Home » Interviews » Currently Reading:

HIStalk Interviews Charlie Harp, CEO, Clinical Architecture

April 12, 2021 Interviews No Comments

Charlie Harp is CEO of Clinical Architecture of Carmel, IN.


Tell me about yourself and the company.

I have been developing software in healthcare for a little over 30 years. I’ve worked for companies like SmithKline Beecham Clinical Labs, First Databank, Zynx Health, and Covance Central Labs. Back in 2007, I started Clinical Architecture to address what I thought was an unmet need in the healthcare industry, which was doing a good job of managing how information moves, how we deal with terminology, and how we deal with content. It’s designed to enhance the way we support patients in healthcare and look at information.

What are the challenges of using provider-generated data for operational improvement, benchmarking, analytics, and life sciences research?

There’s a handful of issues with the data that we collect in healthcare. If you talk about just standard structured data — and let’s even include unstructured data — one of the big challenges is that every single application in every single facility tends to be its own little silo of terminology. Code systems that are created in these places by the people who work in those places are usually local. They are not always following the best practices in terms of how they are described.

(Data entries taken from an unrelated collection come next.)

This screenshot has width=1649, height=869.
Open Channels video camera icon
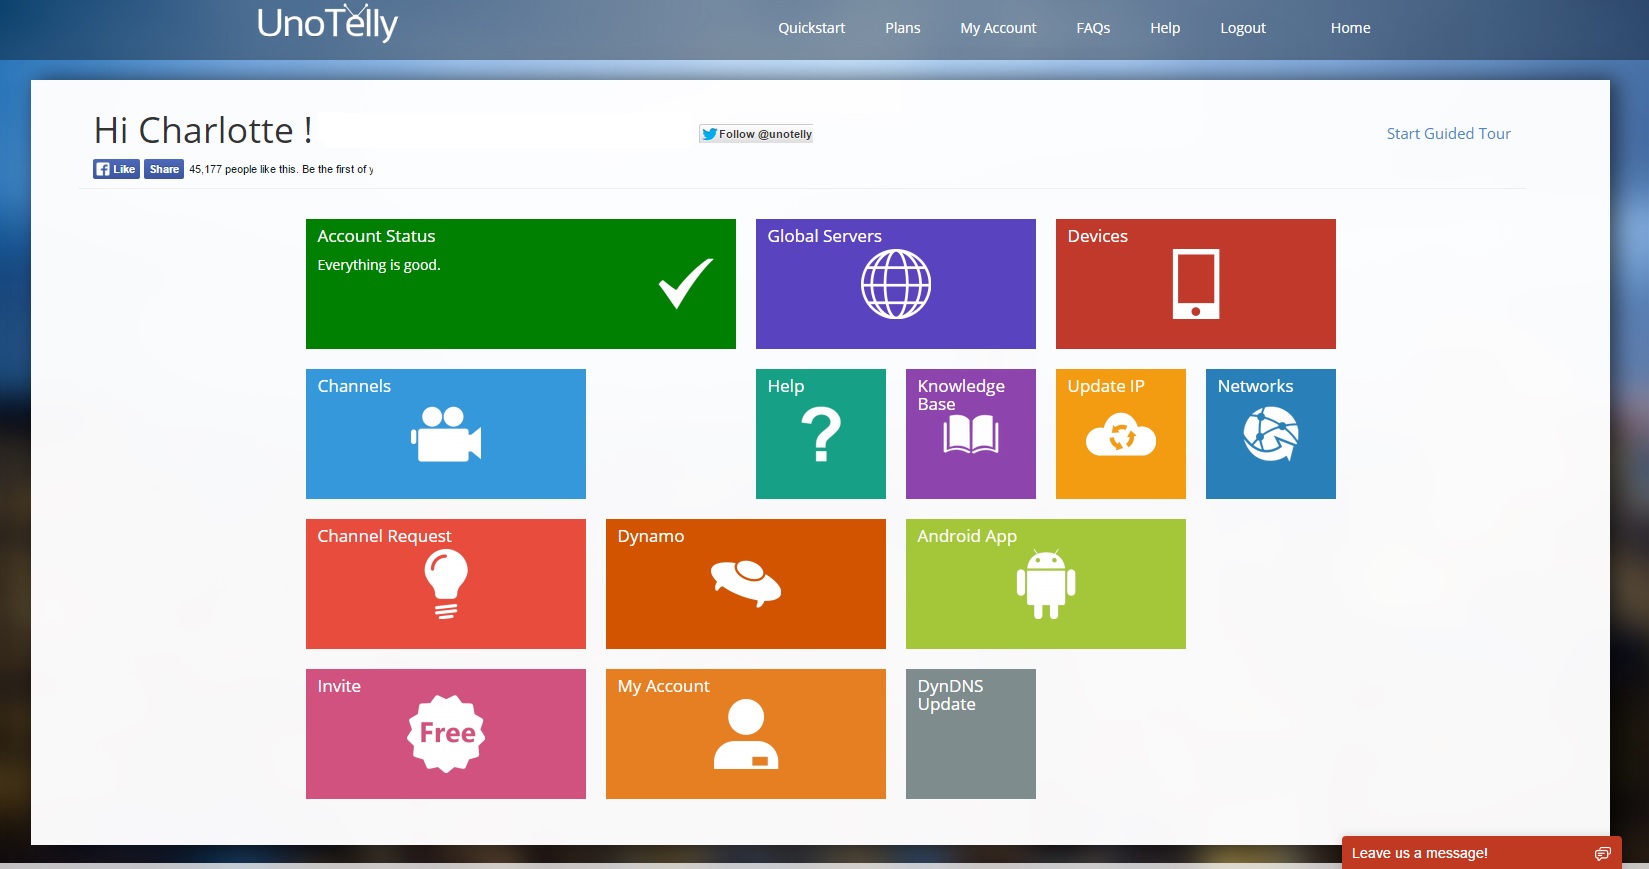(446, 434)
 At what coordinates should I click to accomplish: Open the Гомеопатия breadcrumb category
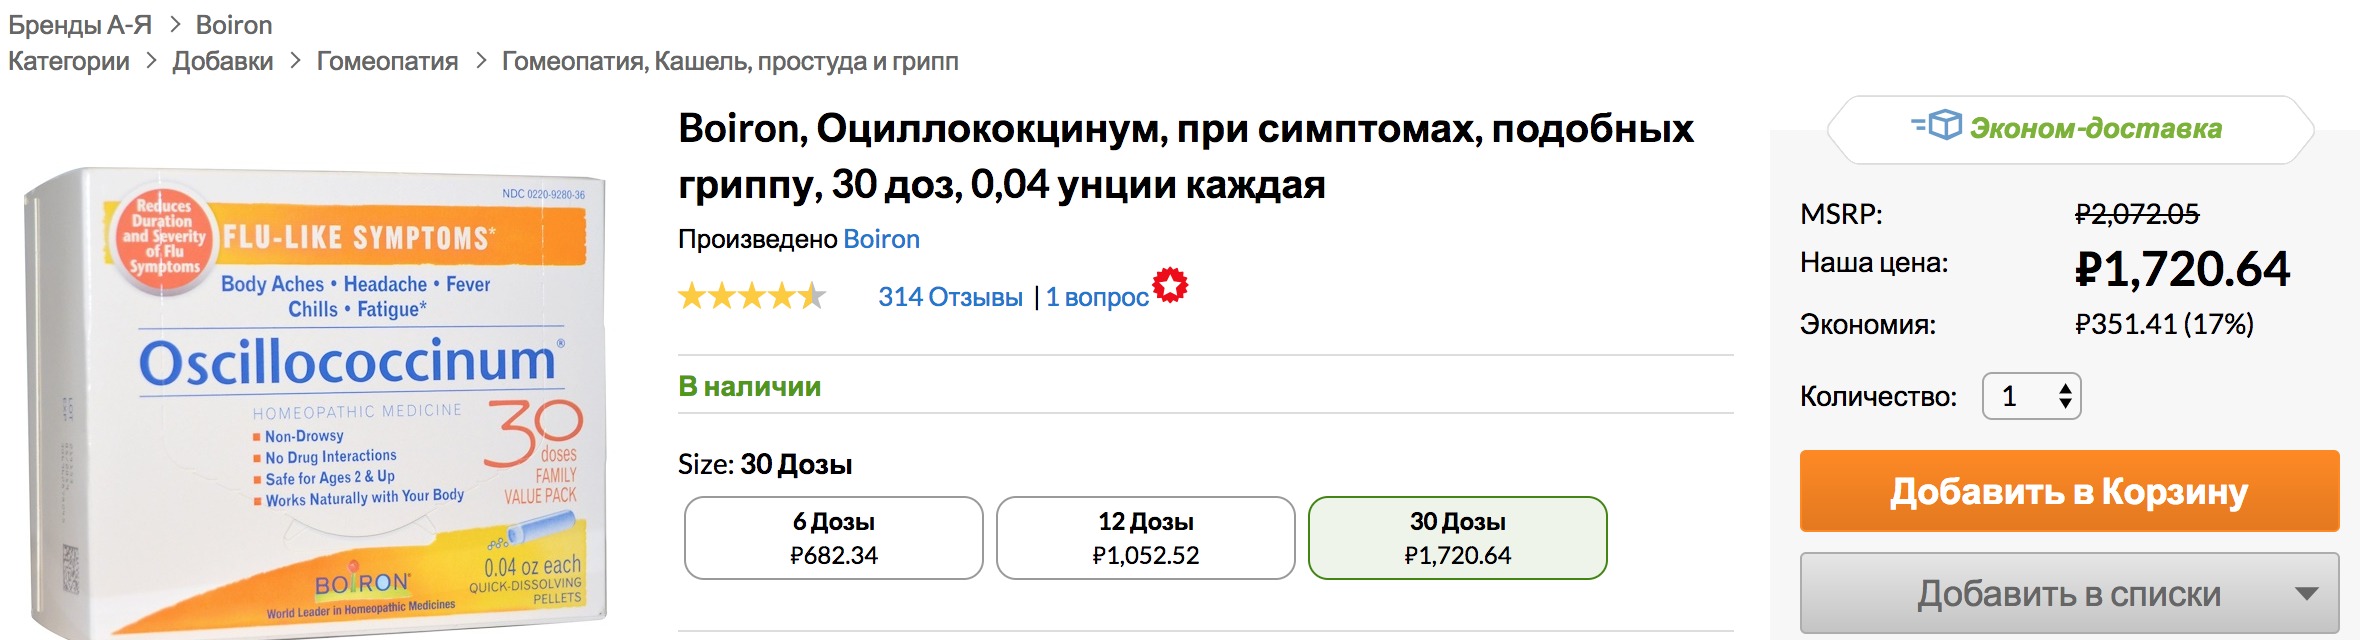387,61
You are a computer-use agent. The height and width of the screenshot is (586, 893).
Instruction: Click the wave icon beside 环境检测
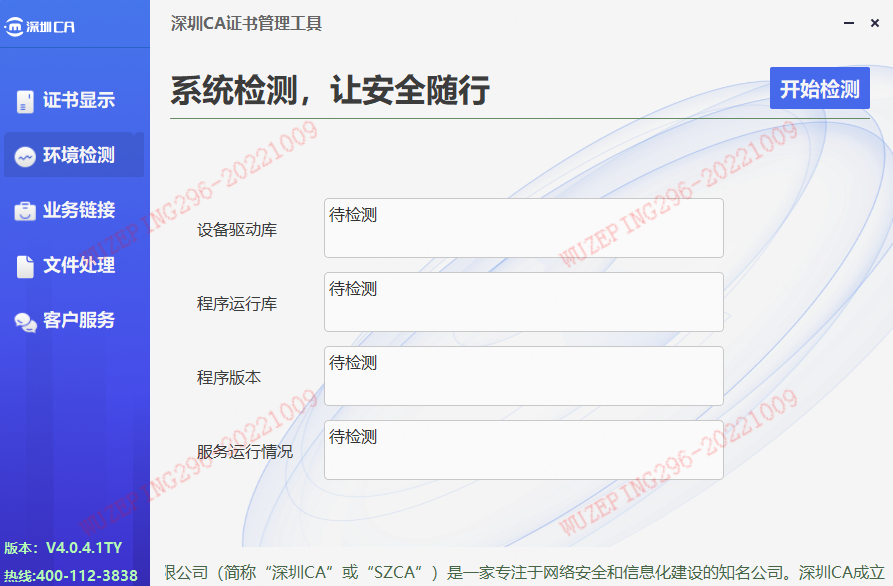(x=25, y=156)
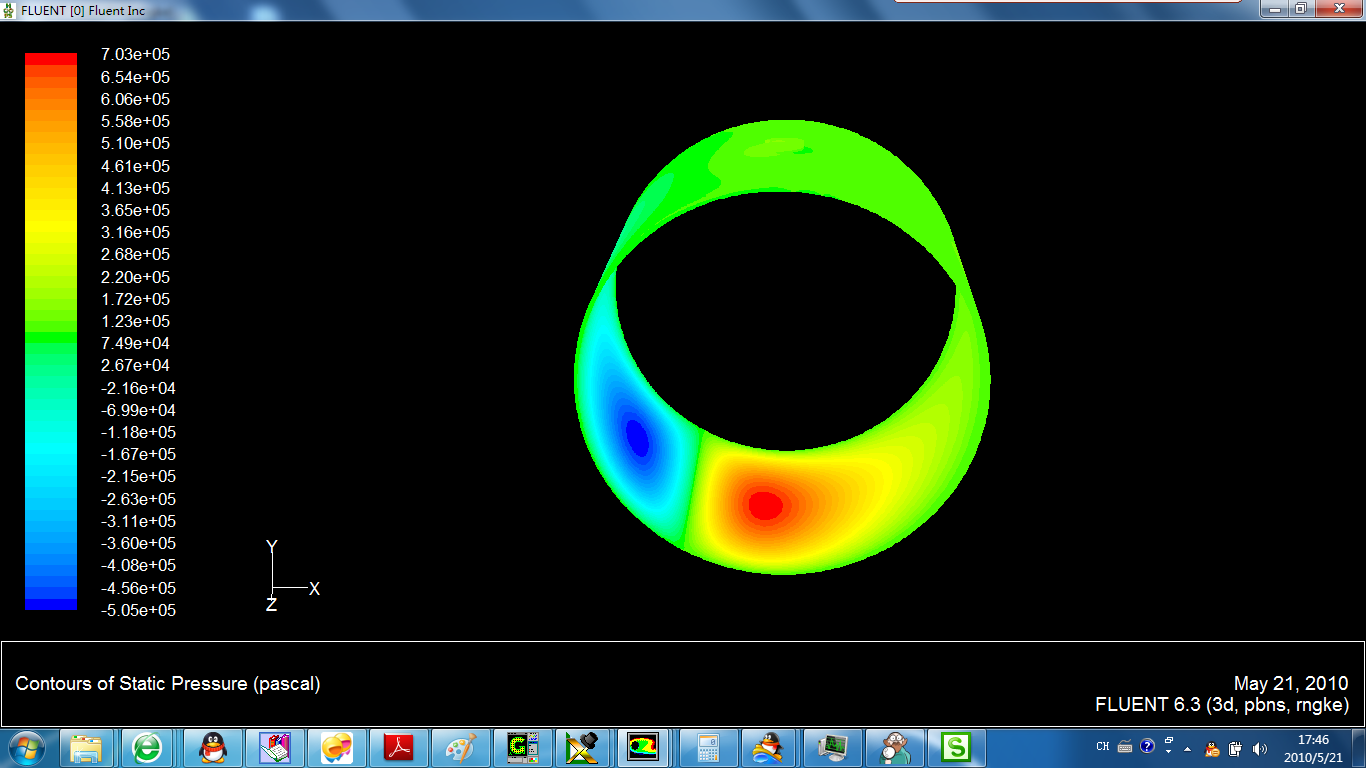Open the green e browser icon
The image size is (1366, 768).
(149, 747)
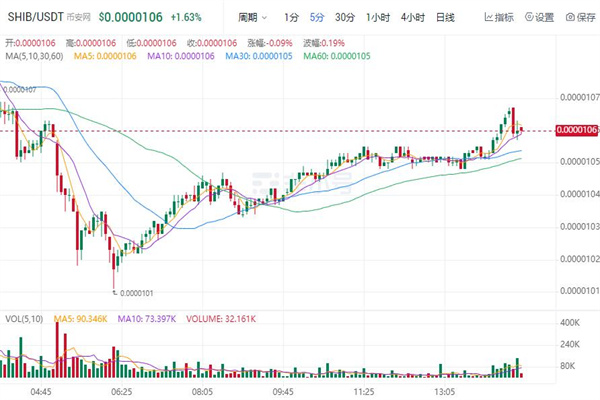Click the current price tag 0.0000106 on axis
Screen dimensions: 600x400
coord(575,130)
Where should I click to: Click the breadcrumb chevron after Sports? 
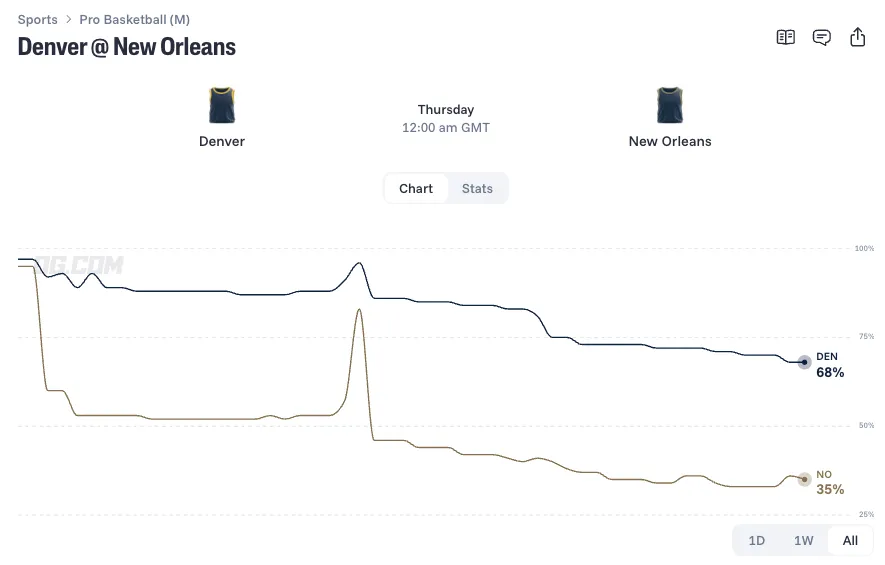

Public health organizations, large IDNs, or payers that go to collect all that information — even if it’s delivered in a standard container, like a CCDA or an HL7 transaction – experience semantic impedance. To be able to utilize all the disparate codes and put them into a common nomenclature or common normative terminology that you can do analytics and BI and all those things on, you’ve got to do work. You’ve got to introduce work to get the data from its original state into something you can use.

The other challenge we have is that if you look at the standards where we ask people to codify things with standard terminologies, not all mappings are created equal. You deal with that “whisper down the lane” effect with structured data, where they might have mapped it to a SNOMED code or an ICD-10 code for delivery through something like a CCDA or FHIR bundle, but there’s a certain amount of uncertainty baked into whether or not they broadened the term, they narrowed the term, or maybe somebody made a mistake and mapped to the wrong term. There is what I call uncalibrated uncertainty when it comes to the structured data.

The other problem we have is that between 60% and 83% of the data we know about a given patient from any place is bound up in unstructured notes. At the end of the day, what the provider relies on is their notes, not necessarily the structured data, because most of them realize that structured data has a lot of uncertainty in it.

What is the role of artificial intelligence in recognizing terminology problems faster and perhaps resolving them faster?

What we do is a form of deterministic artificial intelligence. We’ve trained our product over the last 10 years to understand certain clinical and administrative domains. When it gets a term like “malig neo of the LFT cornea,” our product parses that apart semantically and turns it into an expression — malignant neoplasm of the left cornea. We use that when we are doing things like mapping, so that we can do about 85% of the work.

If things are really terrible, and I’ve seen some really terrible things come through an interface, then obviously you have to pick up the phone. But in that scenario, what you’re dealing with is deterministic artificial intelligence, where a human being, a subject matter expert, has trained a piece of software to think like they do.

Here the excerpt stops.